WILD's are hard yes but, it's like learning a new skill such as riding a bike.  Once you have it down pat, you never lose it.  Ever heard of a guy getting training wheels because he forgot how to ride a bike?  I personally have never had a WILD but I'm practicing.  The WILD method appeals to me more because, once you got it, you got it and any time you try you can have a lucid with it, the clarity and stability of WILDs is said to be much much better than any other method, they also last longer.

DILD - Can be more reliable once a person gets a good method for them, BUT they have to keep trying to attain DILDs, you have to do it every day, once you stop doing for example ADA or reality checks, then your DILD count goes down.

WILD - Hard to master, but in my opinion its worth the time to get good at them, once you got it, you got it.  For example, you have a hard day at school or work, you come home sleepy and worn out, the opportunity has presented itself for a WILD, and if your good at them, then you have a lucid.

WILD is hard at first but has more control.
DILD is easier but you never know if your efforts will pay off that night or not.

As nerdy as this may sound, Ill say it anyway.  Once I have mastered the art of WILDing, I feel as if I have a magic ability to enter the dream world any time I choose.

----------


## andante

IMO, yes WILDs are much more reliable then DILDs, and more easy to master, because for me to be a master in DILDs i have to have at least LD 1 in 2 dream or something like that. But to have your first LDs (1-30) i would just recommend to stick with DILDs then move to WILDs.

----------


## Naiya

I think it depends on the individual. For some, WILDs are more reliable, and for other, DILDs.

Personally, after I'd mastered both, my DILD count was still 10x that of my WILDs. This is because once I'd mastered MILD (form of DILD), I had the potential to be lucid in every dream every night, depending on how motivated I was. But with WILD, I needed to lose more sleep to attempt it, so realistically it was best to WILD on days I didn't have to get up early, so mostly weekends. So typically I would have one WILD on a given night, but 3 DILDs. Of course, it is possible to chain WILDs, so that has to be taken into account too. But again, it's easier to chain WILDs in the late morning on a day when I can just relax in bed and know I don't need to be up anytime soon. 
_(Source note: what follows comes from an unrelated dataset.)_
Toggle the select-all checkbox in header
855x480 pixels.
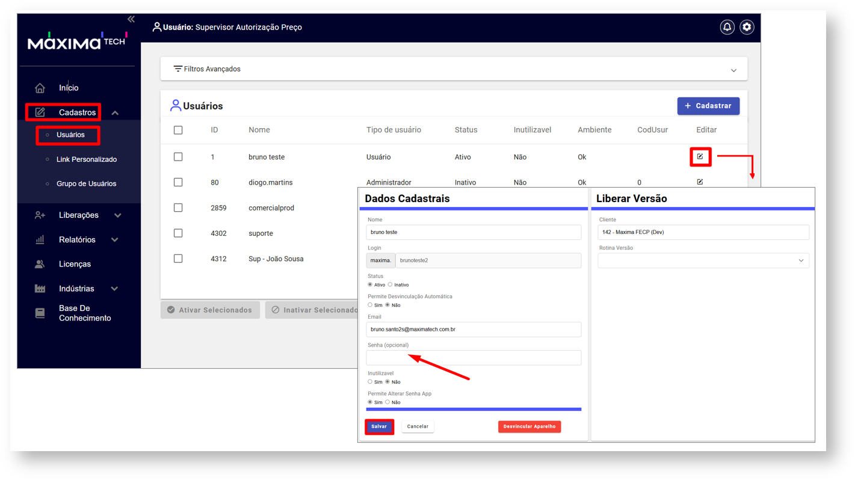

In my experience, MILD is generally more reliable than WILD. Even though I can WILD, sometimes it just plain won't work and there isn't any obvious reason for it. So if I'm really determined, it might take me a few tries in a given morning to WILD. But if I'm not lazy and I MILD, I will have a lucid dream probably 95% of the time. 
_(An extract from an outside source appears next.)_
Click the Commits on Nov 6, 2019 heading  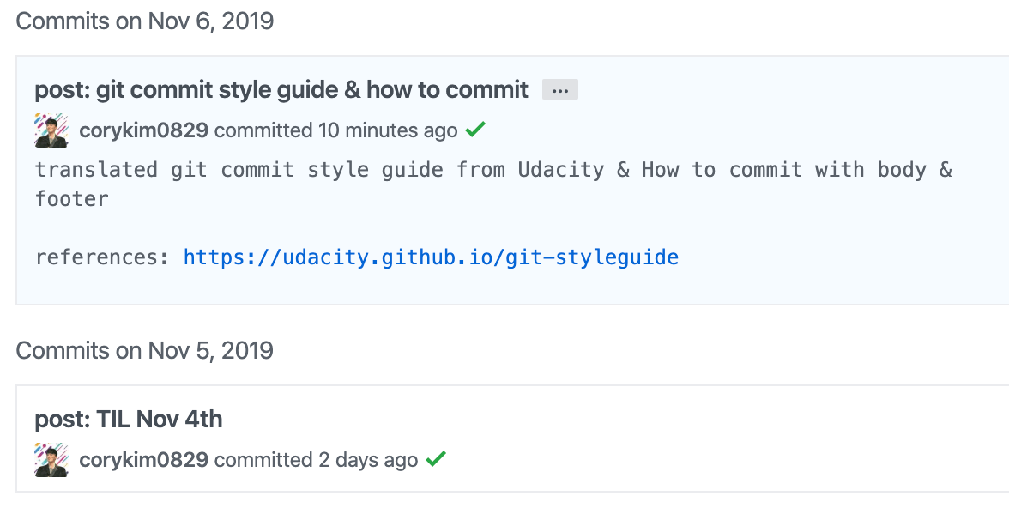point(144,21)
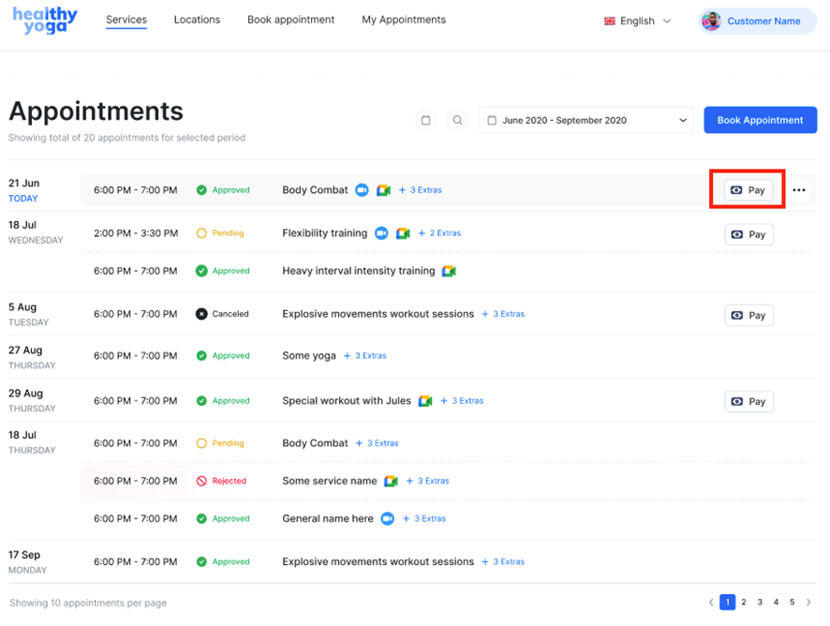Click the Book Appointment button
The width and height of the screenshot is (830, 626).
pos(760,120)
In either case, you'll need to give it more than a few days to learn. DILD can take weeks before you see any good results, and you MUST be consistent in your practice. It's easier to get lucky and WILD early on, but WILD is still hard to master. Just be patient with it, and your efforts will pay off.  :smiley:

----------


## willeex

People should stop saying that a method is more difficult than the other one.
It'll corrupt your thoughts.
It depends on what you really think is easier.

Indeed most of the people can master DILD easier then WILD (Majority of 'em)
But that doesn't mean you can't WILD easier than DILD or MILD.

For example: How can a little child have Lucid dreams often?
Not all children but some children like myself had A LOT of LD's as a child.
And I didn't even hear about Lucid dreaming until I was 15.

Childrens thoughts aren't corrupt, you keep questioning the law of physics, then later to learn (It's not possible), even though everything is possible.

Try all the methods and I'm sure you'll find your favorite one.
People can't tell what's the best choice for you.


Rest: Pretty much was Naiya said =)

----------


## Yosma

> I thought people attempted WILDs due to their vividness not just the level of lucidity  At-least thats why I am



I believe they can have the same vividness. People attempt WILDs because when they become really good they can have lucid dreams on command.

----------


## Empedocles

I always find dream characters in WILDs to be much dumber than those in DILDs. Those in my DILDs actually seem as if they have thoughts of their own.

----------


## Naiya

> I believe they can have the same vividness. People attempt WILDs because when they become really good they can have lucid dreams on command.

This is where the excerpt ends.